# WHAT YOU SHOULD DO:
Filter the data for lines with the word "computer" and copy those lines.

# STORED DATA:
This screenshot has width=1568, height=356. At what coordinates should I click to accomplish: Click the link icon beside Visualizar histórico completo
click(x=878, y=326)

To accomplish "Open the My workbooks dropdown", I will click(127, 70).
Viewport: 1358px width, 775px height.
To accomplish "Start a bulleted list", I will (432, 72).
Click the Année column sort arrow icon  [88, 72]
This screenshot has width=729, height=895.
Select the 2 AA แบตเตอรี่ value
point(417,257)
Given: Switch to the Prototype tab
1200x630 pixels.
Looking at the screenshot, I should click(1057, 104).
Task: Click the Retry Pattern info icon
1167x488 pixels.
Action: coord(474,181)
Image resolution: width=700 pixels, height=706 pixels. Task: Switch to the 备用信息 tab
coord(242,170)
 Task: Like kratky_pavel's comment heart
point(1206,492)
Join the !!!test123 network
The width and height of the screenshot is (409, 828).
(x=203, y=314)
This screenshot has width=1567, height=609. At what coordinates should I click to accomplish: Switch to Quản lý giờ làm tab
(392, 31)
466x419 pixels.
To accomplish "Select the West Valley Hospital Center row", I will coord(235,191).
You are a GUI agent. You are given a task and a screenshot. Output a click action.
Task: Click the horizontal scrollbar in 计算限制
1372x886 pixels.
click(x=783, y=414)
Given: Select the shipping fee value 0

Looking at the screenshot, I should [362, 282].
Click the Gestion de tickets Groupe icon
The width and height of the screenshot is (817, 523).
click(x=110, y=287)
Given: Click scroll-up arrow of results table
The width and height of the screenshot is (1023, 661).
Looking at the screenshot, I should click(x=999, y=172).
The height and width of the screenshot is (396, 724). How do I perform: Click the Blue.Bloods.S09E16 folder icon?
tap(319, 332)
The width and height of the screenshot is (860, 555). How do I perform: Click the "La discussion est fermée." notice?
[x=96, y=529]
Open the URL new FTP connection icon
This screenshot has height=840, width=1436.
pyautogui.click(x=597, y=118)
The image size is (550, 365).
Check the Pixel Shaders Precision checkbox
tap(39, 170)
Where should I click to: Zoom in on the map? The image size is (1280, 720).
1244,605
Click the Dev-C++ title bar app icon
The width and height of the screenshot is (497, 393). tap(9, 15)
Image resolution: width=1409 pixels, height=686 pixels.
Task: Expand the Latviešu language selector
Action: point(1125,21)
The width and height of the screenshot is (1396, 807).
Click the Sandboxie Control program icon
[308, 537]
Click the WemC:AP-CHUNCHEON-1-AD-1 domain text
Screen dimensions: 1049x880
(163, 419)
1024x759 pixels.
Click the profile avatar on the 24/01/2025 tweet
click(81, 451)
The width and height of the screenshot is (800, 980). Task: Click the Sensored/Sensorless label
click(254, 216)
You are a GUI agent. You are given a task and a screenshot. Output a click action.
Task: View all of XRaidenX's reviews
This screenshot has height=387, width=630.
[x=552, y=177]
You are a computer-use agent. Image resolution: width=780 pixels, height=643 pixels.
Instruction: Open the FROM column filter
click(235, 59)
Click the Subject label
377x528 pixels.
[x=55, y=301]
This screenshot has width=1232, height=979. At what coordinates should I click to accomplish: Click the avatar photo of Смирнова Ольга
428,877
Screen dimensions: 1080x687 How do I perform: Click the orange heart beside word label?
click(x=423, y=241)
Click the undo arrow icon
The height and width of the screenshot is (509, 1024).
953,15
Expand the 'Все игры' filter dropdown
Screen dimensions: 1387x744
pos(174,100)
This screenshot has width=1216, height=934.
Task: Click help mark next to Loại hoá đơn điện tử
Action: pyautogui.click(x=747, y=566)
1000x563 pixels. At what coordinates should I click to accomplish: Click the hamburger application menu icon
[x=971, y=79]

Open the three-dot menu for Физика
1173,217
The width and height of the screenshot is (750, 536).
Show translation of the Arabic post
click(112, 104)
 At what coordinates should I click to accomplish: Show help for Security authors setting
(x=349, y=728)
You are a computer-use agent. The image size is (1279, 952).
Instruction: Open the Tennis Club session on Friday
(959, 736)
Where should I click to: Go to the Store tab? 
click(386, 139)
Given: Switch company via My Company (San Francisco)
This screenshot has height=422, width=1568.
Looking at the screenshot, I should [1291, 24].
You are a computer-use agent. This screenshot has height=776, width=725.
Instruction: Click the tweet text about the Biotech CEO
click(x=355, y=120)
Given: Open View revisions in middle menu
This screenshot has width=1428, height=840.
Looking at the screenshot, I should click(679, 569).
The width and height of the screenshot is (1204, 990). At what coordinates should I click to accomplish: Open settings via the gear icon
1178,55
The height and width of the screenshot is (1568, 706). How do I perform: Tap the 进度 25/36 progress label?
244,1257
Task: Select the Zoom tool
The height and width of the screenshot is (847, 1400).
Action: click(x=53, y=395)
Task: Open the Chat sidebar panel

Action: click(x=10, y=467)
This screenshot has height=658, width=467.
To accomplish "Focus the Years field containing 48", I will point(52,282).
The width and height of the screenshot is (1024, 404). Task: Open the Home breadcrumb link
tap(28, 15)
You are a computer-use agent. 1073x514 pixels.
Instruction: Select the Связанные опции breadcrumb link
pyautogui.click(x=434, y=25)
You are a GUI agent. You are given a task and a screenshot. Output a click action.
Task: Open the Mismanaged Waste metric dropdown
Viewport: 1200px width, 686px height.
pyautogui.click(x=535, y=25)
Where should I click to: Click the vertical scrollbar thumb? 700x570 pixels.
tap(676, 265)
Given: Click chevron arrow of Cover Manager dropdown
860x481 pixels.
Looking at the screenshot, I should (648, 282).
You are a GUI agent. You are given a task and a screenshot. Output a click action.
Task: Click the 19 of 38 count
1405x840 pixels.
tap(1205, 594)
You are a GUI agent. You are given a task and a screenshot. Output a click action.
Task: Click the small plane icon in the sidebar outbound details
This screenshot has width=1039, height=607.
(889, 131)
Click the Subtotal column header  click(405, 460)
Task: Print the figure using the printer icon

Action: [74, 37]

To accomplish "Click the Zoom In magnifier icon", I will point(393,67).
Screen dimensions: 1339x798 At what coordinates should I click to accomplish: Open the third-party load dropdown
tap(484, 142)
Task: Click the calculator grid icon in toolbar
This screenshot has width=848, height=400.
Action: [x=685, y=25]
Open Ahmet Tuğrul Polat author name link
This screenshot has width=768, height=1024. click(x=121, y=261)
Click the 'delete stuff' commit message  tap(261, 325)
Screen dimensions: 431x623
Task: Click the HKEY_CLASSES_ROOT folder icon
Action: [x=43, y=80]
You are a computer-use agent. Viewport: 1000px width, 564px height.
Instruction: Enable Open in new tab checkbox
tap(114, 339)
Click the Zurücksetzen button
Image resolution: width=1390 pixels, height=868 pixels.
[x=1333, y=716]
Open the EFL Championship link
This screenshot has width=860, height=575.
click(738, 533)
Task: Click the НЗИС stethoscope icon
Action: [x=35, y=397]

# RESPONSE TO THIS TASK:
You are a computer-use agent. Image resolution: width=780 pixels, height=643 pixels.
You are a computer-use agent. The image size is (1279, 952).
You are a computer-use agent. This screenshot has height=776, width=725.
You are a computer-use agent. 1073x514 pixels.
You are a computer-use agent. Viewport: 1000px width, 564px height.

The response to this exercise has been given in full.